> [Given entries]:

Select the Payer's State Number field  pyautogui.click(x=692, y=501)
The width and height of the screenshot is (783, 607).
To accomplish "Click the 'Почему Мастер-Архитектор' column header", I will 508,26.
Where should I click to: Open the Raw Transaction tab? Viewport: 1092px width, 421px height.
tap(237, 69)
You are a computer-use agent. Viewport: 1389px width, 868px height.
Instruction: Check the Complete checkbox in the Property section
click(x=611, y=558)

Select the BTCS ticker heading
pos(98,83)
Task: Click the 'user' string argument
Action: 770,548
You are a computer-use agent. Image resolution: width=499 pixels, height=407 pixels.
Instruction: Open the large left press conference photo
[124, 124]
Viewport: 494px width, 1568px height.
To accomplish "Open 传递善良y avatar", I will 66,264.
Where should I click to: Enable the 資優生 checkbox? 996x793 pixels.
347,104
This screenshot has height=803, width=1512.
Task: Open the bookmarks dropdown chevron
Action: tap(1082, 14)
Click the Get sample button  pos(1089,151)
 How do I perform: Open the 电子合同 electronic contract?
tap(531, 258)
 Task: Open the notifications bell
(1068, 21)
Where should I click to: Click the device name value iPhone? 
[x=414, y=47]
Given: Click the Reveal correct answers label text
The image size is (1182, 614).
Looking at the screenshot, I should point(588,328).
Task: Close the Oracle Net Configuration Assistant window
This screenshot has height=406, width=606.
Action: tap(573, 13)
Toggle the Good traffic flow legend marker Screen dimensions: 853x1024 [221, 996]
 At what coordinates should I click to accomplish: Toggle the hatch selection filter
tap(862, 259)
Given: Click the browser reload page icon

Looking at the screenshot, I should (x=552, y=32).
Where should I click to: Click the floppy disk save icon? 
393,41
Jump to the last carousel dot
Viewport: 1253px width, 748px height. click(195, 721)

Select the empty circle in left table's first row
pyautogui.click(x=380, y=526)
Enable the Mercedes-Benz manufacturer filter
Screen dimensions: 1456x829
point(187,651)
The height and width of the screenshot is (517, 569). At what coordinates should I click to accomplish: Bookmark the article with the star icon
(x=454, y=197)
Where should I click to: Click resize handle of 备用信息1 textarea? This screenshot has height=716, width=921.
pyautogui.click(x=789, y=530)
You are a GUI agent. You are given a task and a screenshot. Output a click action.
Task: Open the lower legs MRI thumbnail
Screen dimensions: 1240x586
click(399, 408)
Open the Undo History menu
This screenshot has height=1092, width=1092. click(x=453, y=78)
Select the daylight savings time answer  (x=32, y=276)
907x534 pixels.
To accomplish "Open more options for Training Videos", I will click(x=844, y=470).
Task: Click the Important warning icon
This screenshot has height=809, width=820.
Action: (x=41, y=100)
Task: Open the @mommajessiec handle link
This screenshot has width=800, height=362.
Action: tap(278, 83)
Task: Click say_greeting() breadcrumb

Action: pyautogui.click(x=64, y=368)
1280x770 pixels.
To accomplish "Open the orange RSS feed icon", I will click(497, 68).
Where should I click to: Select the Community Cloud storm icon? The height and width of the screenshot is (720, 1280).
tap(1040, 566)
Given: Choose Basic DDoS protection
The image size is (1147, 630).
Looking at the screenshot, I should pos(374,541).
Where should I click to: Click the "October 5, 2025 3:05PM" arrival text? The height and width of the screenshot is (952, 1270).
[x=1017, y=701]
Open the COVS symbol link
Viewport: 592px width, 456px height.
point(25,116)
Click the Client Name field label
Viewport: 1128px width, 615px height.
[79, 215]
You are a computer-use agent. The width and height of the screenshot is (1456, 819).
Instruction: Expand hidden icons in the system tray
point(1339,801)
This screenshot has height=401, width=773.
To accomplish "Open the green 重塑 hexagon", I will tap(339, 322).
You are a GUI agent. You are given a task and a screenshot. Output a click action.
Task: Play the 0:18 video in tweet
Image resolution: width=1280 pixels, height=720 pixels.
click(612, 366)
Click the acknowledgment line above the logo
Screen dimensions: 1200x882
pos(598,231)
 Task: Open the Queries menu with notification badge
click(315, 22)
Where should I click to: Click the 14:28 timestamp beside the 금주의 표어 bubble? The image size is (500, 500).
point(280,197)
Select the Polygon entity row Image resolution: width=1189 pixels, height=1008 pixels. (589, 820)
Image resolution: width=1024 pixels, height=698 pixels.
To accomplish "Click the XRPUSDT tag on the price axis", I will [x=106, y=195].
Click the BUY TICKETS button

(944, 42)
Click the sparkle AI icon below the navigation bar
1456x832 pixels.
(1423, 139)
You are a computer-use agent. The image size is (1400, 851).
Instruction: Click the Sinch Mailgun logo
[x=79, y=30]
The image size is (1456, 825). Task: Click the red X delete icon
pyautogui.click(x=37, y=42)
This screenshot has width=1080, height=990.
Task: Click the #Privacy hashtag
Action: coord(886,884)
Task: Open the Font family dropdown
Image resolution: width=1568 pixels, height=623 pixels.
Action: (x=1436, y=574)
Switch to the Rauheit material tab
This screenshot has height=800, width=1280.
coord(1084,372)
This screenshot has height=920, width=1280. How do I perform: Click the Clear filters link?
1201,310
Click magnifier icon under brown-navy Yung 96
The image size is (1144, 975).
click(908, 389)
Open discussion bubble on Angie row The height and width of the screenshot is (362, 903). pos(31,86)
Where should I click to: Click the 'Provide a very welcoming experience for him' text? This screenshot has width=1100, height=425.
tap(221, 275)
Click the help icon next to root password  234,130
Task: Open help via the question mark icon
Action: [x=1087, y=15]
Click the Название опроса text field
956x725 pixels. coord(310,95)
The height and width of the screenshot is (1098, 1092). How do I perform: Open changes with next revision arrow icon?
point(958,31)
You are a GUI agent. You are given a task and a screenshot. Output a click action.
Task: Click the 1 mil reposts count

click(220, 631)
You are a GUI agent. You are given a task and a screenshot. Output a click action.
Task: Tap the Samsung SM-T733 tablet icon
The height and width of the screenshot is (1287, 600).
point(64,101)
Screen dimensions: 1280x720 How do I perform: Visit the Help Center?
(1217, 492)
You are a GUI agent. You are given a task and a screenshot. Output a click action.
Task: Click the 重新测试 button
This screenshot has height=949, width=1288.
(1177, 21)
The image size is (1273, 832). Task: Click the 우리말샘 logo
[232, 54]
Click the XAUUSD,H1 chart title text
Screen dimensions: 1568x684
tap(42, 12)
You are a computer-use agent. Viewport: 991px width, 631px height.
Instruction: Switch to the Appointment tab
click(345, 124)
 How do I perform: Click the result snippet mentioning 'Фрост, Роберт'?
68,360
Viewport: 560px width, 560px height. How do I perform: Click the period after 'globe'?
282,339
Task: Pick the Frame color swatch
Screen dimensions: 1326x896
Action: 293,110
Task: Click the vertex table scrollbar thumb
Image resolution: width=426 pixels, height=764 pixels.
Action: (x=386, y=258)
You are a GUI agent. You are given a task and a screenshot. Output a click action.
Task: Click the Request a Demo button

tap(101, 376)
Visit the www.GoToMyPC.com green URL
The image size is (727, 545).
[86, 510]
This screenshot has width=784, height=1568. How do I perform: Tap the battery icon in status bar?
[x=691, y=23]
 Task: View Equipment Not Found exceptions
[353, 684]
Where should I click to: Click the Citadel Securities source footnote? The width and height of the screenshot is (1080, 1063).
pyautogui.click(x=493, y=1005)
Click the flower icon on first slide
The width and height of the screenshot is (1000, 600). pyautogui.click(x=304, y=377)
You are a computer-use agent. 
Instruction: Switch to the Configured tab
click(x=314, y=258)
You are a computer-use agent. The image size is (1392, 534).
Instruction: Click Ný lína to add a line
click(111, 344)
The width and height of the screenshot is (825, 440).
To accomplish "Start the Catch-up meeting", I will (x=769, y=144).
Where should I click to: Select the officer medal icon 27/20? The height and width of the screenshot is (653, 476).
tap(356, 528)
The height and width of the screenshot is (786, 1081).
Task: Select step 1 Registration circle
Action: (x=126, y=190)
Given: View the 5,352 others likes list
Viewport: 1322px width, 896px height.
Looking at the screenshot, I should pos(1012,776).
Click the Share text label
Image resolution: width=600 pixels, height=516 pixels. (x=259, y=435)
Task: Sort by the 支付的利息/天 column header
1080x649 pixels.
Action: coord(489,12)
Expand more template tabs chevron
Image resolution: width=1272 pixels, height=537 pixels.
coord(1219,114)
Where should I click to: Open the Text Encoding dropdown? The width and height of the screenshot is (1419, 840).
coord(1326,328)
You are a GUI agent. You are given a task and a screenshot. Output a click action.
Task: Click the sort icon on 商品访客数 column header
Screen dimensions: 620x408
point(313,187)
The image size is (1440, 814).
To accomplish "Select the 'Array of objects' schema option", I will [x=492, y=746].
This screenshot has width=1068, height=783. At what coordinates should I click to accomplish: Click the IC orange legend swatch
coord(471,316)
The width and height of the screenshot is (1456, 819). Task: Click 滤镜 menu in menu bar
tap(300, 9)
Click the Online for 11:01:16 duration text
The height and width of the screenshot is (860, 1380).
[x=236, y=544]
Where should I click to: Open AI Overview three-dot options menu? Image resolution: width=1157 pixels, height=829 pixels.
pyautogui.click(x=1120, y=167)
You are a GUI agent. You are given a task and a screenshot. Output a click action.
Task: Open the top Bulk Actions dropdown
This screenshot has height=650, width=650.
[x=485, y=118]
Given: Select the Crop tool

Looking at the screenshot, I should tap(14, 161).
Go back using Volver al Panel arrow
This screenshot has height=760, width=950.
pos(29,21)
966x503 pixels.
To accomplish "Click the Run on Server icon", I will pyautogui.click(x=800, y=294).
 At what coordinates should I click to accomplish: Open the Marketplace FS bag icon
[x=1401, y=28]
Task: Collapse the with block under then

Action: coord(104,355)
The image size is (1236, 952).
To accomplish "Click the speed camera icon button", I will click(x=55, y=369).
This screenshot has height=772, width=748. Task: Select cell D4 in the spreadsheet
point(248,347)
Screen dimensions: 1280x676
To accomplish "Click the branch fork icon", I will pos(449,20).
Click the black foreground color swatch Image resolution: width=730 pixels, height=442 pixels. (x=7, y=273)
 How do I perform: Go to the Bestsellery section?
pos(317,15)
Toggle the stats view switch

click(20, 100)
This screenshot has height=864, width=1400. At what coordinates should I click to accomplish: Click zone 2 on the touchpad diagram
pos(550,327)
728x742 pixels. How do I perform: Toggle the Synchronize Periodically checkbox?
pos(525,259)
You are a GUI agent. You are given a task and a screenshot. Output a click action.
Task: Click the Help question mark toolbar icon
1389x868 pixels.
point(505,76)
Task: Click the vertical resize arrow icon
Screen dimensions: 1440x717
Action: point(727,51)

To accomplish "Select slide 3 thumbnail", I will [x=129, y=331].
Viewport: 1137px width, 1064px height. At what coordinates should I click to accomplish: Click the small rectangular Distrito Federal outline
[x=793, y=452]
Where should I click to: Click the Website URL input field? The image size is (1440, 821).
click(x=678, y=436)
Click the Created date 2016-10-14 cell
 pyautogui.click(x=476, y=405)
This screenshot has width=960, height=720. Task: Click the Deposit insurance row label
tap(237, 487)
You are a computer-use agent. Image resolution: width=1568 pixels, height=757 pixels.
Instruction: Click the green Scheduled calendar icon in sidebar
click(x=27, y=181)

> [Problem description]: Edit the lines starting with the line with "Screen dimensions: 1280x676" and going on through the line with "point(505,76)", changing "touchpad diagram" to "trackpad diagram" and keeping everything else the same. Give back only those lines.

> [Response to this exercise]:
Screen dimensions: 1280x676
To accomplish "Click the branch fork icon", I will pos(449,20).
Click the black foreground color swatch Image resolution: width=730 pixels, height=442 pixels. (x=7, y=273)
 How do I perform: Go to the Bestsellery section?
pos(317,15)
Toggle the stats view switch

click(20, 100)
This screenshot has height=864, width=1400. At what coordinates should I click to accomplish: Click zone 2 on the trackpad diagram
pos(550,327)
728x742 pixels. How do I perform: Toggle the Synchronize Periodically checkbox?
pos(525,259)
You are a GUI agent. You are given a task and a screenshot. Output a click action.
Task: Click the Help question mark toolbar icon
1389x868 pixels.
point(505,76)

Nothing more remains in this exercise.